Mesmo com a multiplicação de jogos similares, um Resident Evil não perde seu peso em seu gênero, nem Dark Souls e nem mesmo Metal Gear. Em nenhum momento durante o post utilizei a palavra “original”, mesmo que pudesse se encaixar no texto. Entrar no mérito da originalidade seria percorrer outro tema ainda mais complexo. É quase que impossível no mundo tão conectado como o de hoje encontrar algo 100% original, a menos que você veja o produto cultural de uma tribo super isolada.

Nos videogames, Horizon Zero Dawn é um exemplo de produto que pegou elementos de vários outros jogos e os encaixou em um universo diferente, isso faz com que seja possível enxergar uma identidade própria na obra. Em um novo jogo anunciado, ao ver um robô com aquela estrutura peculiar, o visual das tribos, a estética dos cenários, torna-se fácil se remeter ao mundo da Aloy. Em outro ponto, temos a franquia The Legend Of Zelda, no alto de suas três décadas de vida, que ao recriar a sensação de aventura de seus primórdios ao mesmo tempo que utilizou elementos de outras séries, revitalizou sua marca com Breath Of The Wild, culminando em um grande sucesso do considerado por muitos o melhor jogo de 2017.

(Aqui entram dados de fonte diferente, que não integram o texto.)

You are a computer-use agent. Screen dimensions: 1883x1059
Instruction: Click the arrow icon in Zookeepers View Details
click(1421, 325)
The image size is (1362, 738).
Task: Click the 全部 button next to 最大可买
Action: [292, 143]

The Legend Of Zelda: Breath Of The Wild

Afinal, qual a identidade de uma franquia? Seja em videogame, filme, quadrinho ou série de TV, a identidade pode ser um conjunto de elementos que faz com que uma obra seja notável em sua mídia, ou pode ser apenas um detalhe, bem discreto, que entra na sua vida como uma memorável recordação, e toda vez que o vê em uma nova obra, você sente aquele arrepio e pensa: “isso vai valer a pena”.